Non players’ embodied practices of engagement in videogaming
Nyckelord:
multimodal conversation analysis, videogaming, non-player, engagement, monitoring, embodied practicesAbstract
Using technology in interaction means actively manipulating a technological device while interacting with others, but it can also refer to a situation where one person is employing a technological device in the presence of others and therefore in a potentially interactive situation. This is, for instance, the case when one acts on a screen in the presence of other physically co-present participants. Our paper deals with a particular situation of co-presence and technology use: a couple is sitting side by side on the sofa in the living room, one is playing a single-player adventure game on a large TV screen, the other is playing another game on a tablet. For about 40 years, the concept of “active spectators” developed in media sciences has highlighted the fact that spectators “do” something.
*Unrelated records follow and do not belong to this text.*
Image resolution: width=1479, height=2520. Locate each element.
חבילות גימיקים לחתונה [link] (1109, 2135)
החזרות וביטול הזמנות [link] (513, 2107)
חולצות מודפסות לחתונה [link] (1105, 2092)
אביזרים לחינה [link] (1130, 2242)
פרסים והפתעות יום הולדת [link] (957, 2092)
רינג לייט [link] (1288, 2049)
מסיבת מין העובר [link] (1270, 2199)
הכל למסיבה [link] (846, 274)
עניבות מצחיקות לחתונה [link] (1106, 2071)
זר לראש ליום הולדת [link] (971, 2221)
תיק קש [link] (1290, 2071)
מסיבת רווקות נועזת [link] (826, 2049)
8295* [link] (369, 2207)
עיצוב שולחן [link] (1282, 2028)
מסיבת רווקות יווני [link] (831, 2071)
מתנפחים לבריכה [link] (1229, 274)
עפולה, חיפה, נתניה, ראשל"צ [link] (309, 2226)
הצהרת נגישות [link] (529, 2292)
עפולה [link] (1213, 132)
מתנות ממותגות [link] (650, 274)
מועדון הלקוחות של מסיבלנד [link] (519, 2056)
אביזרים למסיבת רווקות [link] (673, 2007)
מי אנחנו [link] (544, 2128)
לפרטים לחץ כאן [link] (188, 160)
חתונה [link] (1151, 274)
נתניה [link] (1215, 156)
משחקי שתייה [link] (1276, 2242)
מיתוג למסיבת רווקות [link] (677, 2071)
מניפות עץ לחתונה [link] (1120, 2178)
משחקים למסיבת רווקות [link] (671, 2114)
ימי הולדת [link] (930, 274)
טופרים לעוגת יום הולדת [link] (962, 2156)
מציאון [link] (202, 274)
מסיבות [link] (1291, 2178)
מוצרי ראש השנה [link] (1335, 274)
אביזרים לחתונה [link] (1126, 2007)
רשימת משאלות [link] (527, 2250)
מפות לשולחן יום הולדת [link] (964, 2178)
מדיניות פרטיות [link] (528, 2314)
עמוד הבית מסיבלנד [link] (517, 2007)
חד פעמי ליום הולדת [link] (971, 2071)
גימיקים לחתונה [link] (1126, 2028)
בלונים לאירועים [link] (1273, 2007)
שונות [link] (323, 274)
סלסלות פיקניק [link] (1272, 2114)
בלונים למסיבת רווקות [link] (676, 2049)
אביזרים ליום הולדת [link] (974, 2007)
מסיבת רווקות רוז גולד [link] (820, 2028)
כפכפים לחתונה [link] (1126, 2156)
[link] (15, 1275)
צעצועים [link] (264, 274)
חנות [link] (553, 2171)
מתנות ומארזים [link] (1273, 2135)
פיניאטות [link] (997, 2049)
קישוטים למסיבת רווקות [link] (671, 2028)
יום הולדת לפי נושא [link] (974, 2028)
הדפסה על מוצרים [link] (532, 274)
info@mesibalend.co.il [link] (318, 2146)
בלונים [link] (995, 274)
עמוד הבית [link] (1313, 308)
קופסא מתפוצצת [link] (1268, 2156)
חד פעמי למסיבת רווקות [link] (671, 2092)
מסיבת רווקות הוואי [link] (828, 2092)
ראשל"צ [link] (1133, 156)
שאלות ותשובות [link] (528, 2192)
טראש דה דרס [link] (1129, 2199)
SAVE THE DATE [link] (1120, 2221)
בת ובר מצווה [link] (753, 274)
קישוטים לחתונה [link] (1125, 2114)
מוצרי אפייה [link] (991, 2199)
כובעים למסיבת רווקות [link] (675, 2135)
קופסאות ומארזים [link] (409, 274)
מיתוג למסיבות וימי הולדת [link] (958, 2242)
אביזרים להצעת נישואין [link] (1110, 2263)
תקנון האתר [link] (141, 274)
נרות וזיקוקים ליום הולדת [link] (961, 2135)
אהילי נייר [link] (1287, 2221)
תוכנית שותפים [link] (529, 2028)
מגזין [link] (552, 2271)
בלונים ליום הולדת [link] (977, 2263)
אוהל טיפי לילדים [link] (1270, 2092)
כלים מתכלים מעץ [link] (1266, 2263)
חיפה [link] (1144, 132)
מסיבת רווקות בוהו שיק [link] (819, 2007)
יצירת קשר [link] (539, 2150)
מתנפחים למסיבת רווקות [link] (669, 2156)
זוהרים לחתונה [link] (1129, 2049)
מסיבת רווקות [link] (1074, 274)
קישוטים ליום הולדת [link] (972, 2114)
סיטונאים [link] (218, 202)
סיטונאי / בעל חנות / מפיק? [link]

But, few studies have dealt with the interactional practices used to display this “activeness”. This paper explores the construction of spectatorship with a special focus on spectating videogaming as a particular way of using technology in the sense of spectating at what is being done with a technological device. We propose a micro-analysis of the above-mentioned gaming-situation in order to show how the non-player’s engagement in the player’s gaming is co-constructed by both participants. A particular focus was placed on gaze and gaze shifts as a resource to display togetherness and potential availability.